Foundling's War by Michel Deon
"Our lives would be all the richer if we read a Michel Deon novel a modern classic." William Boyd
"Quiet, wryly funny prose . . . a delight." Independent on Sunday
"It is shamefully parochial of us that this eminent writer has been so ignored by the anglophone world." Sunday Times
In this sequel to the acclaimed novel The Foundling Boy, Michel Deon's hero comes to manhood and learns about desire and possession, sex and love, and the nuances of allegiance that war necessitates.
In the aftermath of French defeat in July 1940, twenty-year-old Jean Arnaud and his ally, the charming conman Palfy, are hiding out at a brothel in Clermont-Ferrand, having narrowly escaped a firing squad. At a military parade, Jean falls for a beautiful stranger, Claude, who will help him forget his adolescent heartbreak but bring far more serious troubles of her own.

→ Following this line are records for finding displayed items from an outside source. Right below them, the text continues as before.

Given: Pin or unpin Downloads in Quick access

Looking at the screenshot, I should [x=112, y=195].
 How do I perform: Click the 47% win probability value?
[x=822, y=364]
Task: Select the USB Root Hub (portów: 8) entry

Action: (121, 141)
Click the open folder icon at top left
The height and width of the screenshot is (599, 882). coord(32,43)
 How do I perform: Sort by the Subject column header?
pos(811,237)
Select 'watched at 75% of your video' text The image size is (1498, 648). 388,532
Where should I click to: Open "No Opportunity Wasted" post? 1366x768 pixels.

Having safely reached occupied Paris, the friends mingle with art smugglers and forgers, social climbers, showbiz starlets, bluffers, swindlers, and profiteers, French and German, as Jean learns to make his way in a world of murky allegiances. But beyond the social whirl, the war cannot stay away forever. . . .
Michel Deon is a member of the Academie francaise. Born in Paris in 1919, he is the author of more than fifty works.